• [WHAT TO PRODUCE] Please retype the part of the SQL-to-dataset library write-up between "Introduction" and "wish not alone.", inclusive, keeping every word and symbol unchanged.
## Start DOCUMENT SEGMENT
Introduction
LINQ is a great thing. But when I have all my datatables together and I filled them with data, I had to think, to search on the net, how could I query the desired data from the datatables with a LINQ query. But I have the appropriate SQL query immediately in my head. It would be great - I thought - if I could query the data from the datatables. And when I searched the net, I saw, that I'm with my wish not alone.
Therefore I decided to code a class library, by which I can run SQL query against a dataset, which contains one ore more datatables. Ironically, I learned during the coding a lot about LINQ.
The library contains four classes:
- SqlToDatasetBase: it contains the basic data structures to deal with data in the dataset
- SqlSyntaxChecker: it checks the syntax of the query (more details see below)
- SqlTranslator: this class translates the query and generates a
System.Data.DataTable
, which contains the selected datas - SqlQuery: this class runs the query and returns the above data table
The following SQL functions, operators, etc. are supported:
- SELECT Statement
- multiple JOINS (only INNER JOIN, LEFT JOIN and RIGHT JOIN), based only one condition, f.e. t1.f1 ON t2.f1 AND t1.f3 ON t2.f3 is at this time not supported
- multiple WHERE clauses (AND, OR, NOT)
- GROUP BY with multiple fields
- ORDER BY with multiple fields
- MIN, MAX, SUM, AVG, COUNT, FIRST, LAST functions
- >=, <=, =, <>, >, <, NOT IN, IN, NOT LIKE, LIKE operators
- Datatypes: System.Char, System.String, System.DateTime, System.Boolean, System.Byte, System.Decimal, System.Double, System.Int16, System.Int32, System.Int64, System.SByte, System.Single, System.UInt16, System.UInt32, System.UInt64
- special chars in the field names (such fields need to stand in [ ])
- special chars are: space, ',", !, %, \, =, ?, ;, :, #, &, @, {, } (of course, the list can be extended)
The following are not supported at this time:
- alias names are recognized during the syntax check, but they can't be referred in the other parts of the SQL query
- mathematic and other expressions are recognized during the syntax check, but not evaulated in the SqlTranslator class (f. e. SELECT 2*f1 FROM t1 returns only f1 and not 2*f1)
- "grouping" of WHERE conditions is at this time not supported (f. e. (a=1 AND b=2) OR (c=3 AND d=4))
- subqueries
- star in the SELECT statement (the field names to be selected must be listed explicitly)
But I'm intending to code this too.
## End DOCUMENT SEGMENT
## Start SOURCE EXCERPT
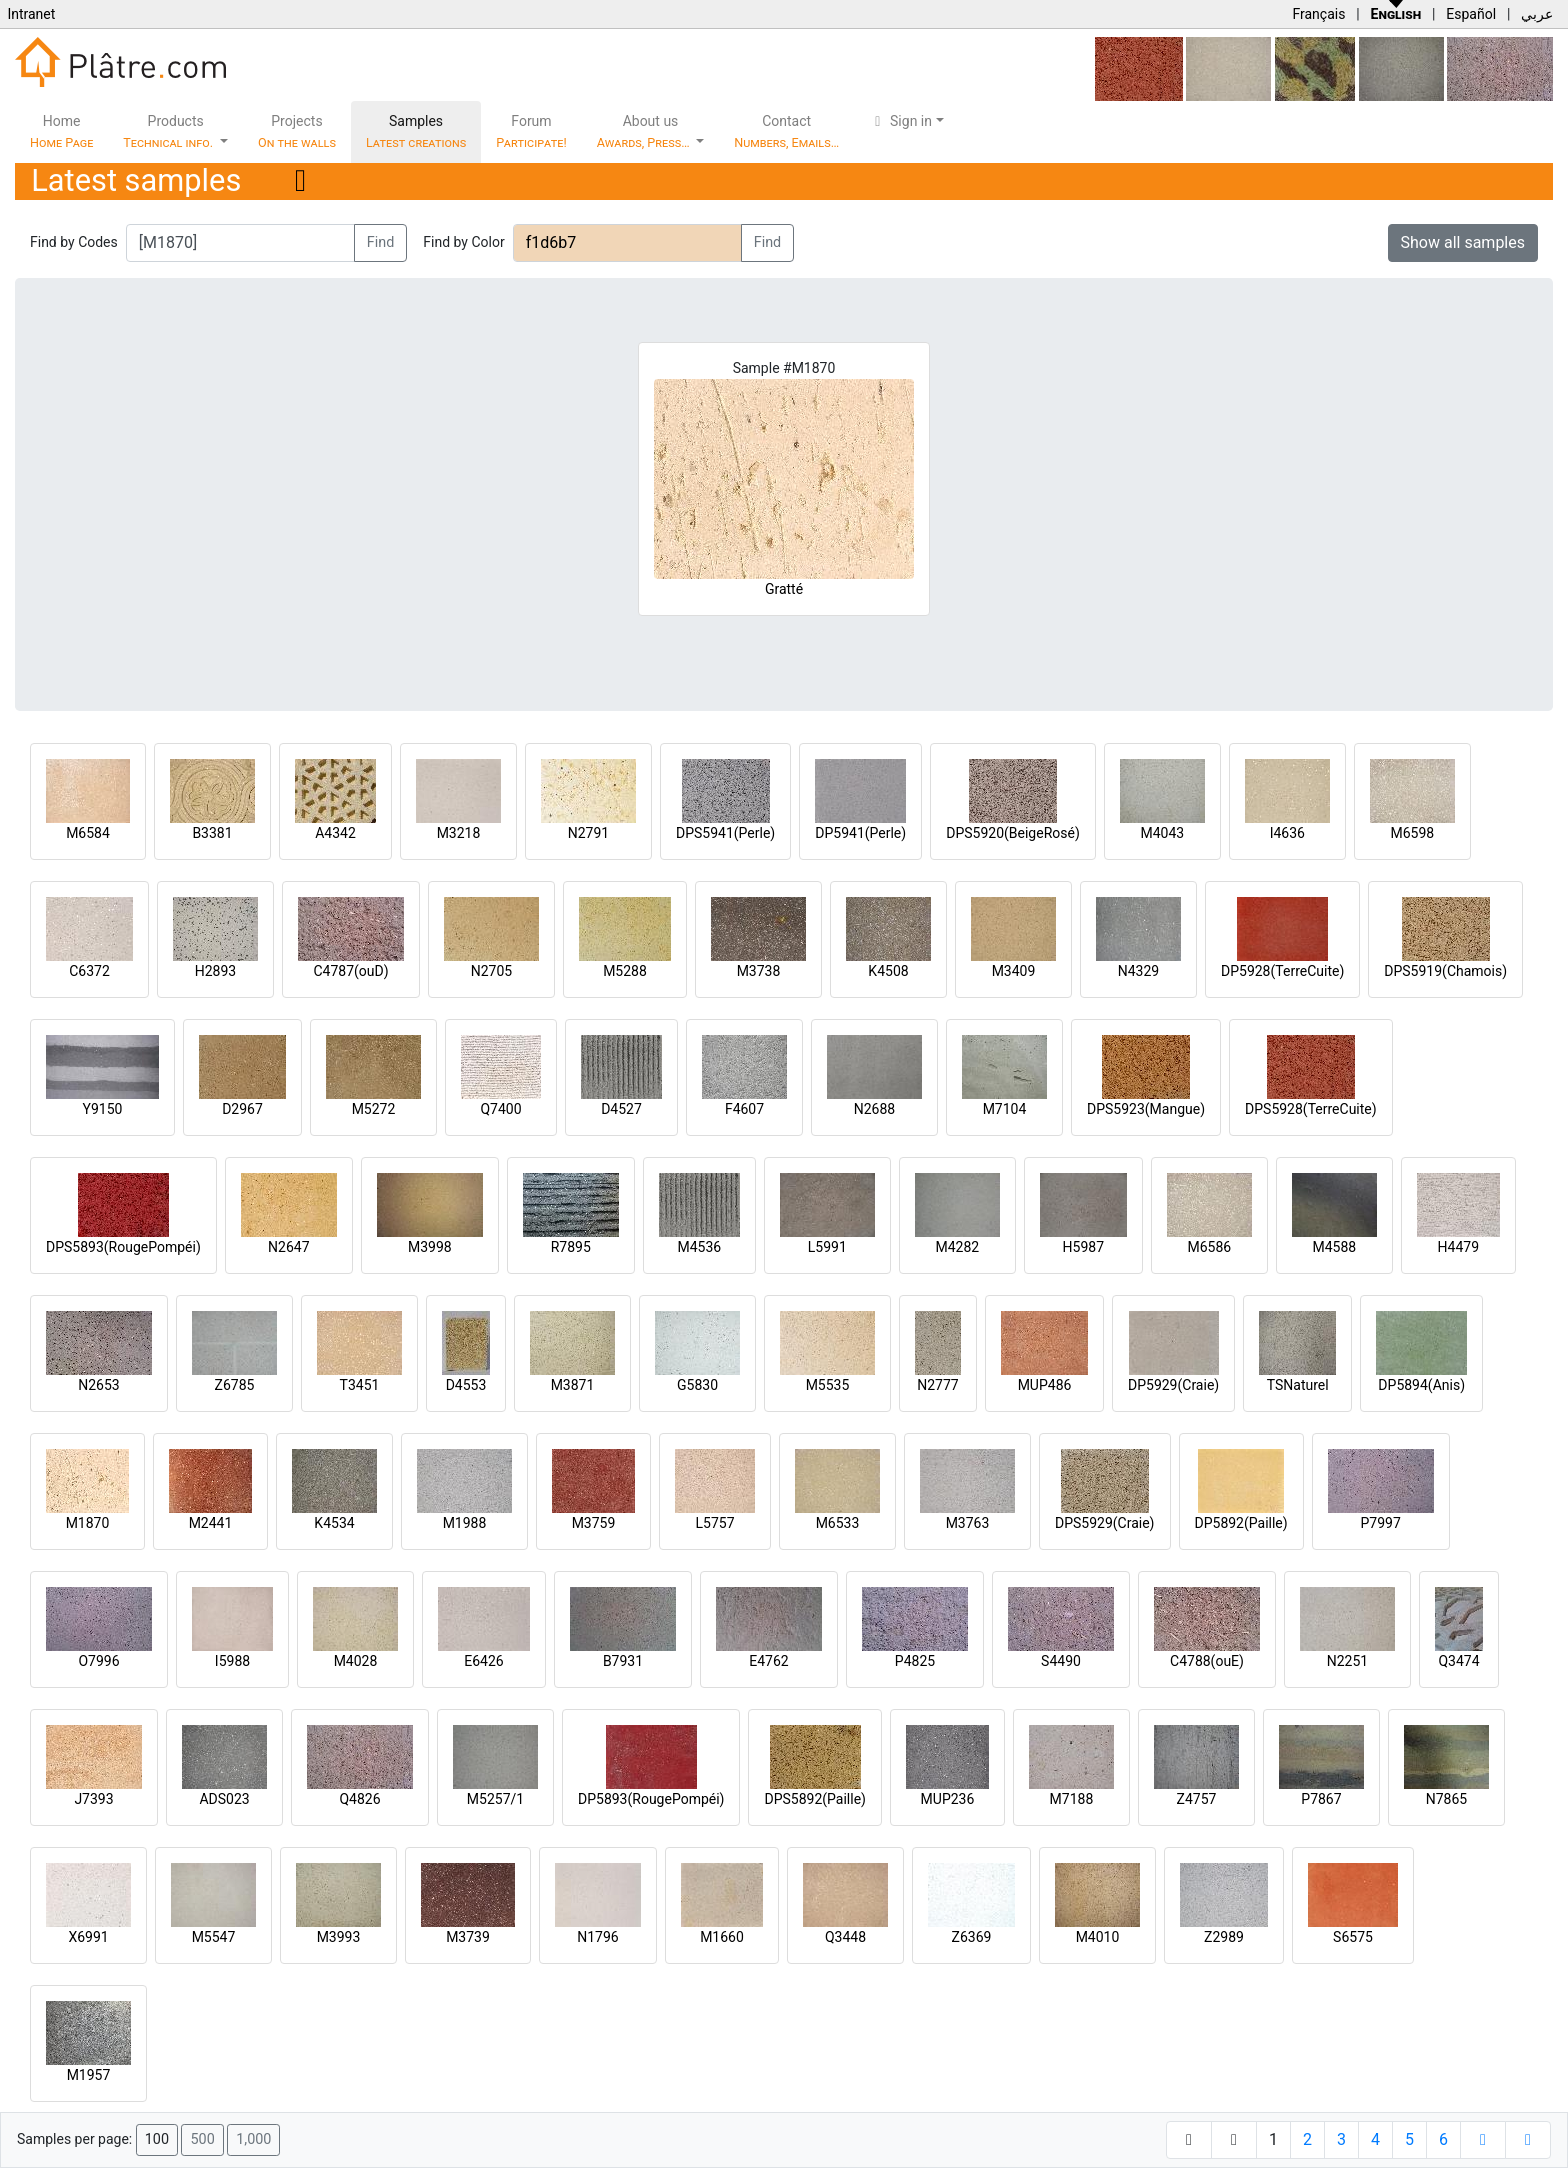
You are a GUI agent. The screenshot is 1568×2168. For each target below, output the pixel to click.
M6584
## End SOURCE EXCERPT
• [COMPLETE ANSWER]
Introduction
LINQ is a great thing. But when I have all my datatables together and I filled them with data, I had to think, to search on the net, how could I query the desired data from the datatables with a LINQ query. But I have the appropriate SQL query immediately in my head. It would be great - I thought - if I could query the data from the datatables. And when I searched the net, I saw, that I'm with my wish not alone.